▶ Fragmento del documento
____________________

Dice John Steinbeck en “Al este del Edén”: “Uno de los grandes logros de la raza humana es no reconocer algo aún conociendo su existencia”. Este parece el diagnóstico de lo que nos pasa con la emergencia climática en la que estamos metidos de cabeza. A estas alturas ya nadie discute la raíz antropogénica del caos climático, tampoco su gravedad, lo irreversible de algunos cambios, y el futuro que nos jugamos: el nuestro, el de nuestros hijos y el de la propia civilización humana.
Nuestra especie está bien preparada para reaccionar ante peligros y alarmas inminentes, como hemos demostrado con la pandemia del covid-19, pero las amenazas y el horror en el medio o largo plazo no son nuestro fuerte. Y así nos va en este tren del progreso acelerado que ha sobrepasado ya los límites de sostenibilidad de un planeta finito, y tiene solo el precipicio por delante.
Vemos así, como en estos días de largos puentes y compulsivo consumo navideño, la manifestación de aquello de Asier Arias: “¿Que se nos acaba el vino?, pues empezamos el champán”. Baste como ejemplo el caso de Vigo y su ciego alcalde obsesionado por las luces y el derroche de energía.
Ya, vale, ¿pero qué podemos hacer en nuestros pueblos y ciudades?. Poco y mucho. Lo primero: quitarnos el uniforme de consumidores conformistas y ponernos el de ciudadanos críticos y participativos. Después: pararnos un poco y mirar lo que se está haciendo en nuestro pueblo o ciudad para preparar lo que se nos viene encima: el descenso energético, el decrecimiento, y todas las crisis imaginables que acompañan como un coro de horror al caos climático. Dice Naomi Klein que el miedo es una respuesta de supervivencia que puede hacernos actuar como si fuésemos sobrehumanos, “pero tiene que haber un sitio hacia el que correr. Si no, el miedo solamente es paralizante”.

____________________

▶ Datos extraídos
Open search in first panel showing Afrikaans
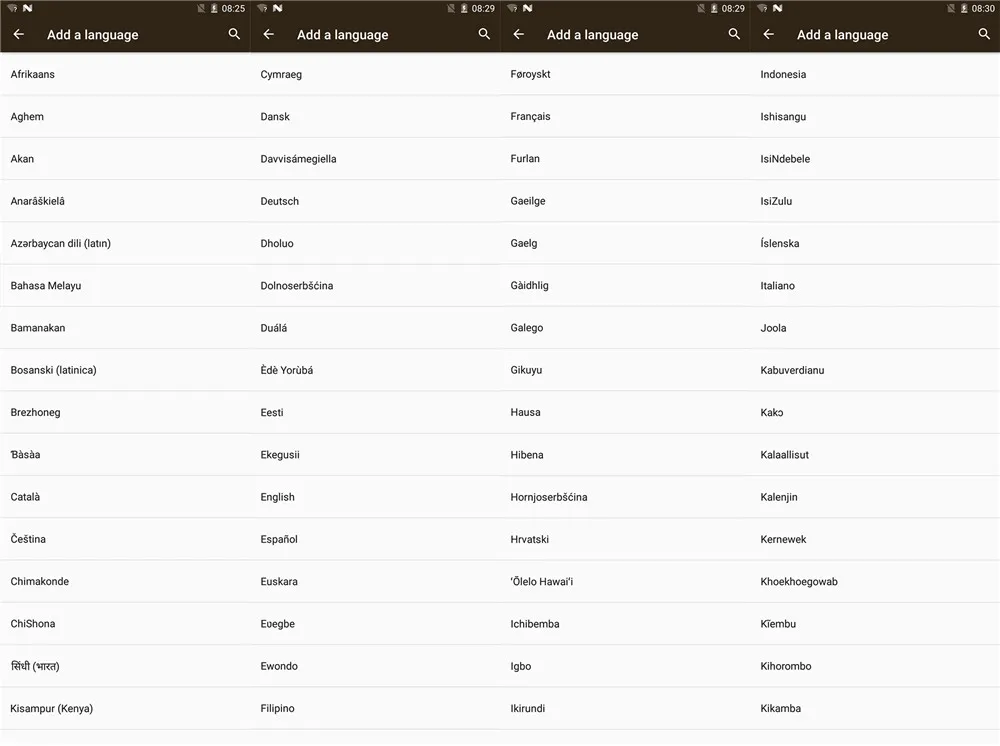The width and height of the screenshot is (1000, 746). coord(234,34)
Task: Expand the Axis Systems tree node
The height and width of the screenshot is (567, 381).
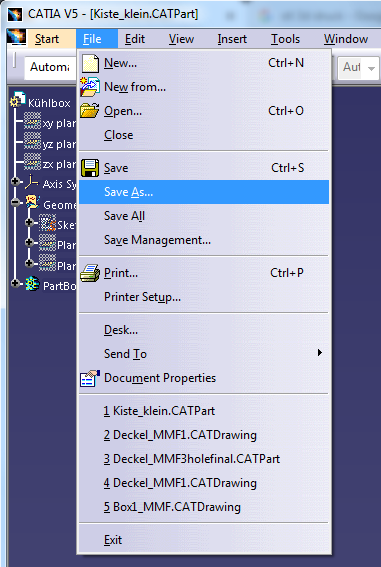Action: click(15, 181)
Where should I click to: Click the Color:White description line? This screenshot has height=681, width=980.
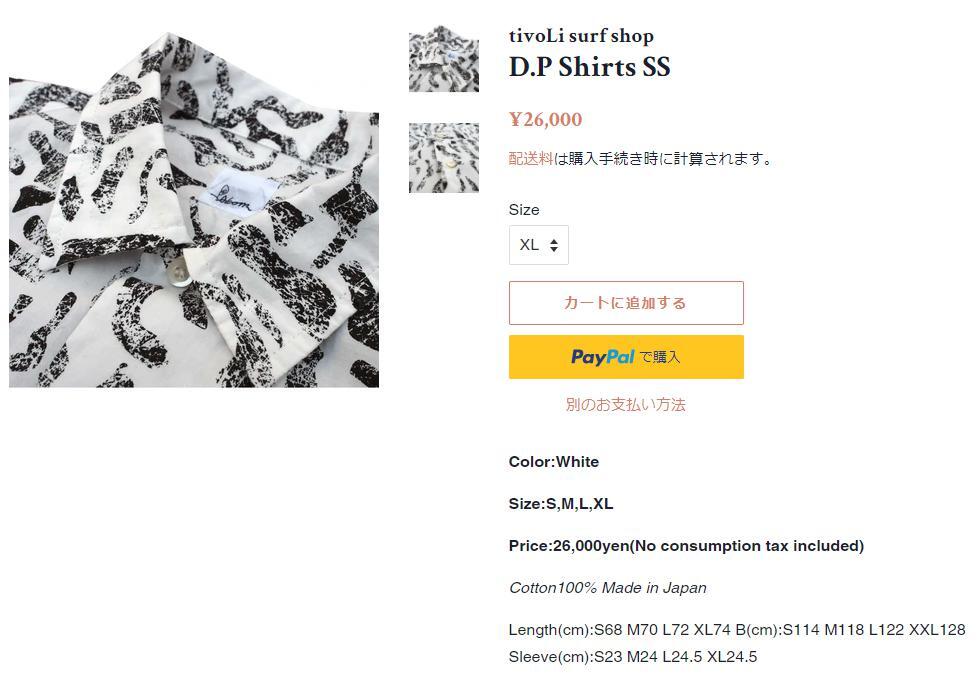click(x=554, y=462)
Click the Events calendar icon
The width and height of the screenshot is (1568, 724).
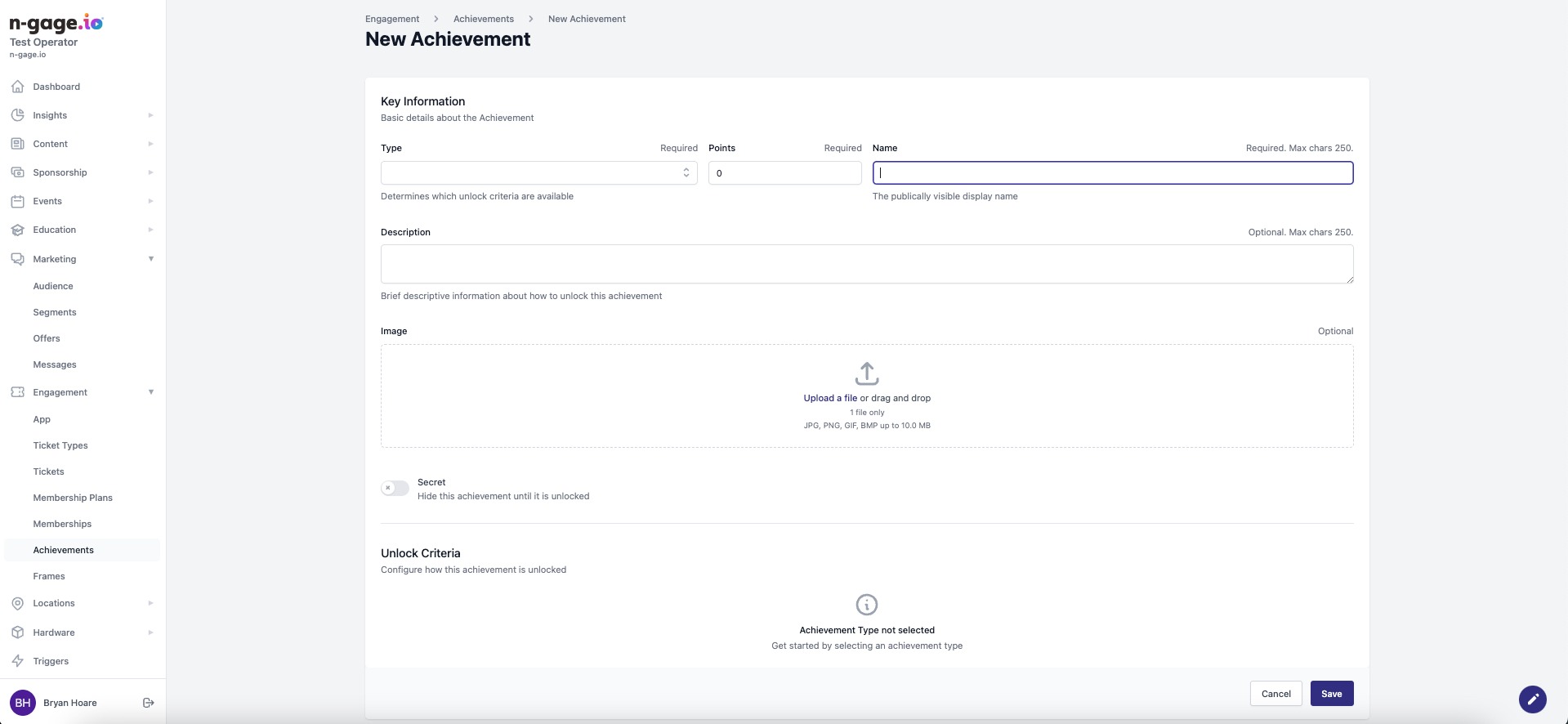[17, 201]
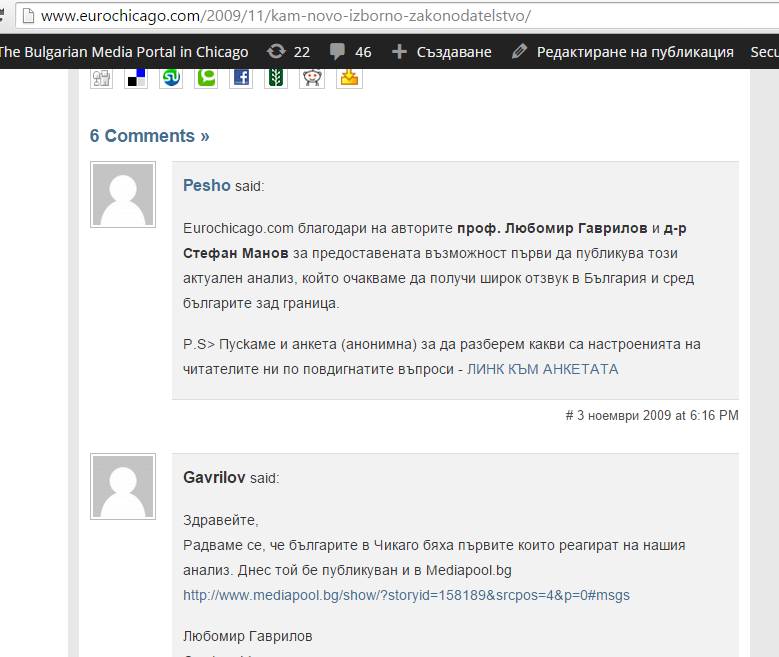Viewport: 779px width, 657px height.
Task: Click the Technorati share icon
Action: pos(206,77)
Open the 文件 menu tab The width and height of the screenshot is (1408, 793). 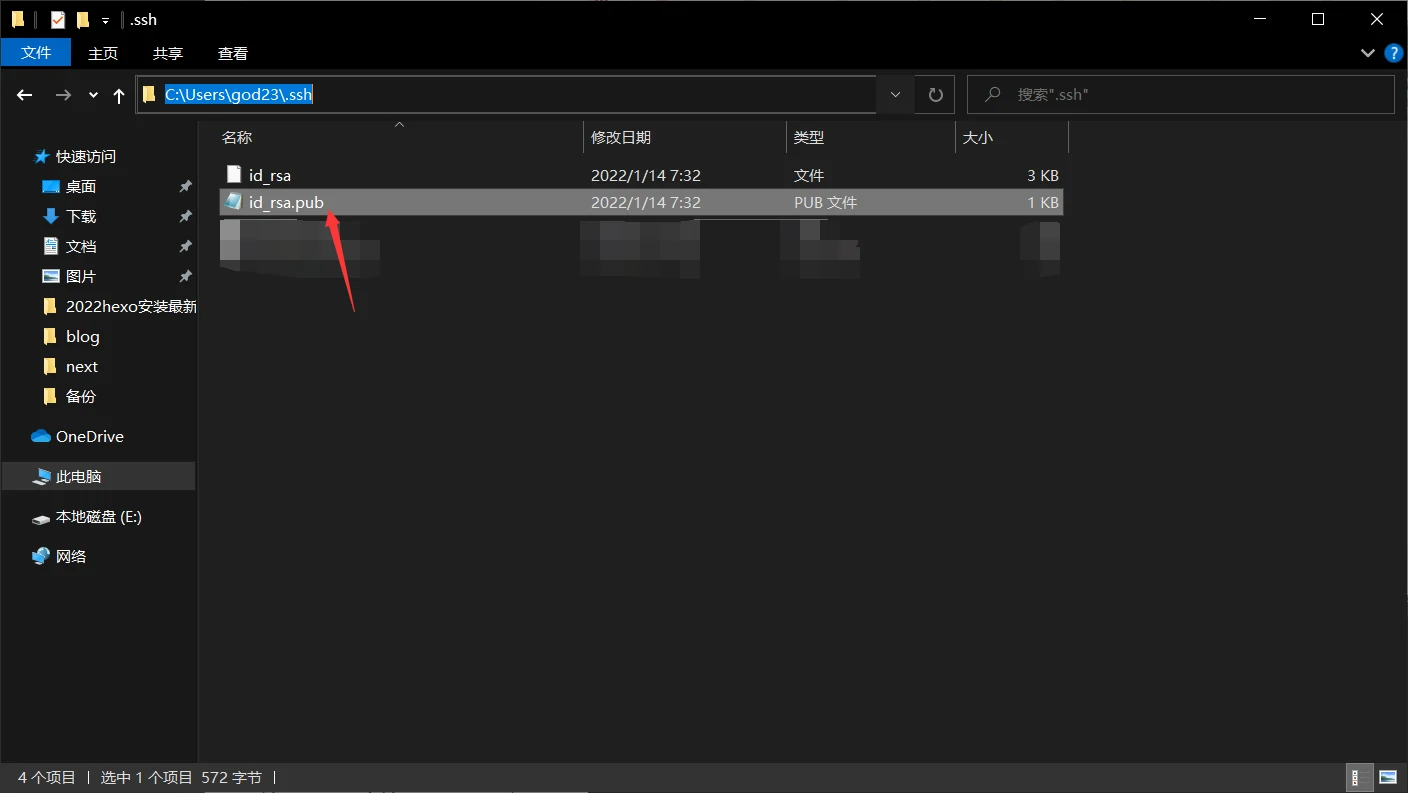tap(36, 53)
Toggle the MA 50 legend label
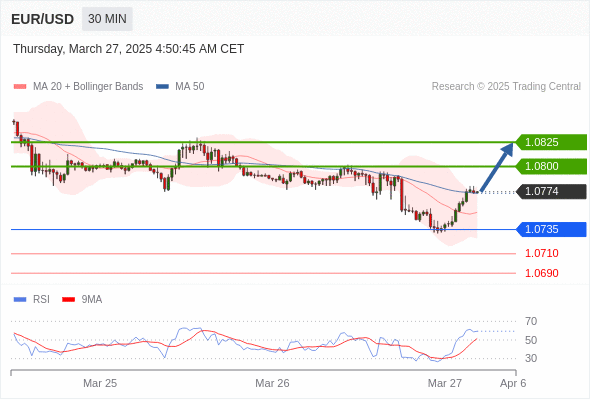 190,87
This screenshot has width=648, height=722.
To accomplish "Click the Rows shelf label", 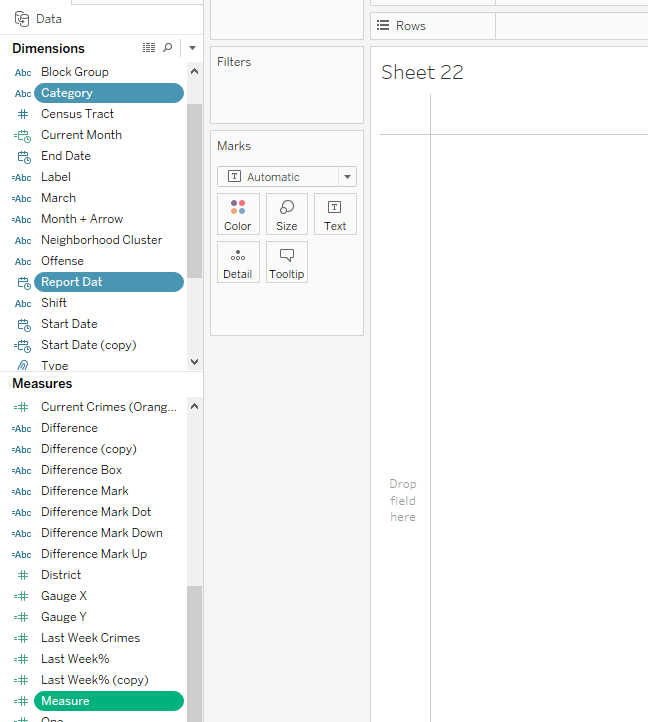I will tap(410, 26).
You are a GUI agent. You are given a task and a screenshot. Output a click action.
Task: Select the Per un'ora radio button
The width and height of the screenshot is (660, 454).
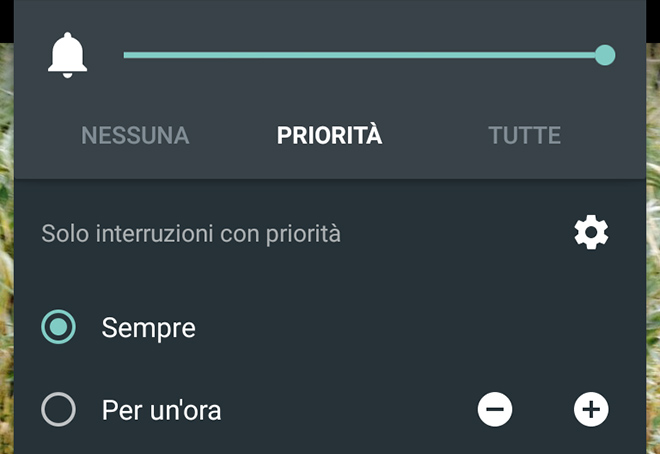point(58,409)
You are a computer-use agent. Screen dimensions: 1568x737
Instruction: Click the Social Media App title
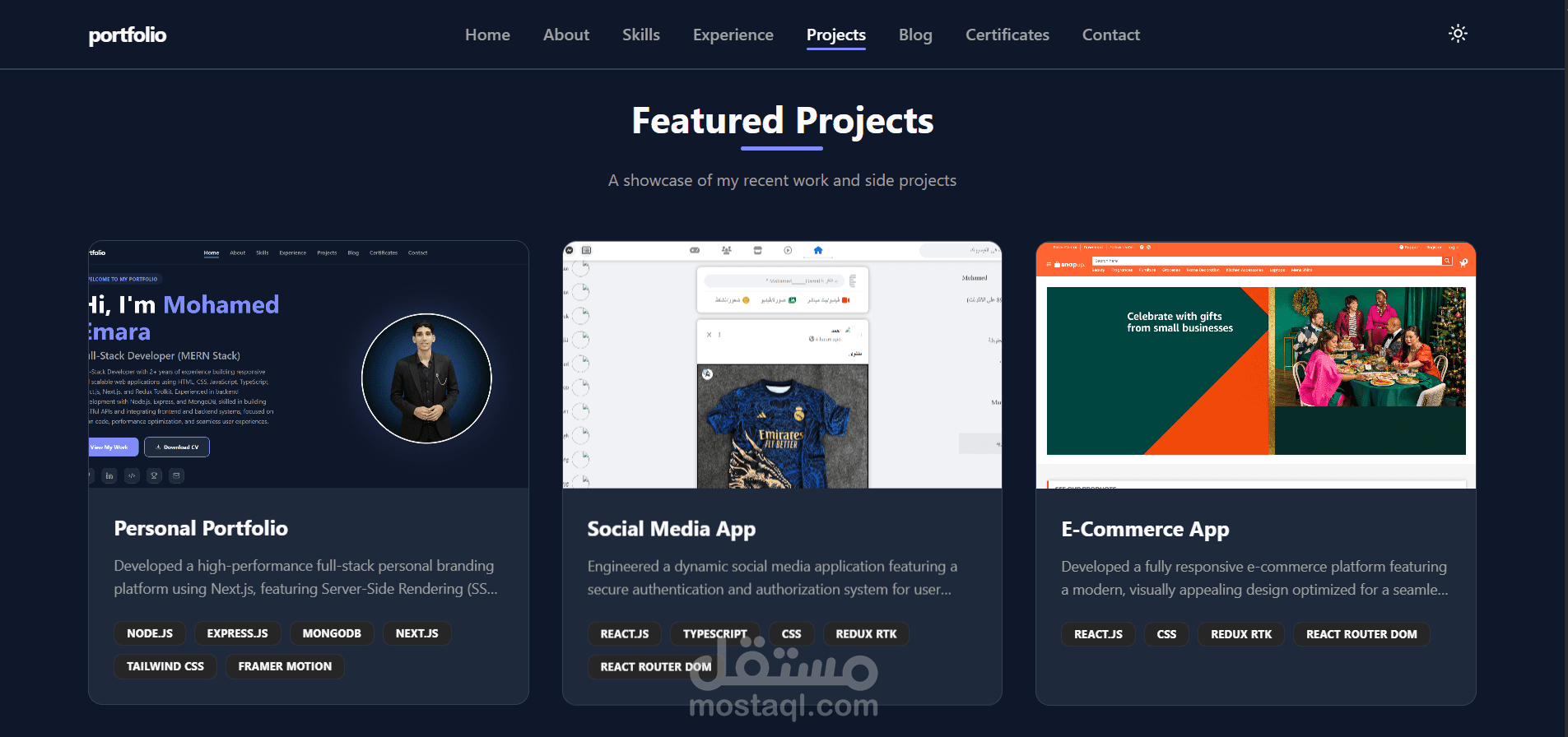(x=672, y=529)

____________________

▶ Ejercicios
a - Indica si cada afirmación coincide con el texto sobre la emergencia climática y respalda cada respuesta con las palabras exactas del texto que lo deciden. (i) Nuestra especie reacciona bien ante peligros inminentes, como mostró la pandemia del covid-19. (ii) Todavía hay quienes discuten el origen humano del caos climático. (iii) Según Naomi Klein, el miedo solo sirve para paralizarnos.
b - Prolonga, por favor, el texto sobre la emergencia climática desde el punto donde se detiene.
Los registros proceden de otra fuente.

▶ Respuestas por tarea
a -
(i) Sí: "Nuestra especie está bien preparada para reaccionar ante peligros y alarmas inminentes, como hemos demostrado con la pandemia del covid-19".
(ii) No: "A estas alturas ya nadie discute la raíz antropogénica del caos climático".
(iii) No: "el miedo es una respuesta de supervivencia que puede hacernos actuar como si fuésemos sobrehumanos, “pero tiene que haber un sitio hacia el que correr".

b -
Pues, tercero: lo que podemos hacer es implicarnos en alternativas, poniendo en marcha otras muchas con otros muchos, creando comunidad, asideros y balsas a los que agarrarse cuando de nada nos valga el individualismo feroz del sálvese quien pueda que ha impuesto en nuestro cerebro un sistema en la que el otro es el rival, el enemigo.
Mucho por hacer, muchas redes de apoyo mutuo por reconstruir. Si algo nos demostró las primeras semanas del confinamiento del año pasado, es que las cosas más importantes en nuestras vidas son las relaciones y experiencias con los demás, y que, si hay voluntad colectiva, se pueden cambiar radicalmente las cosas. Como en una situación de guerra, como lo hicieron en pocos meses los ingleses en el año 40 y los norteamericanos en el 42.
Y es que, sí, estamos en una emergencia tanto o más trascendental que la que vivió el mundo en la II Guerra Mundial.
Bebamos vino estos días, bebamos champán (mejor cava), claro, pero sobre todo abracemos a los que queremos, pensemos en su futuro, y creemos redes, mucha comunidad, que falta nos va a hacer en los próximos tiempos.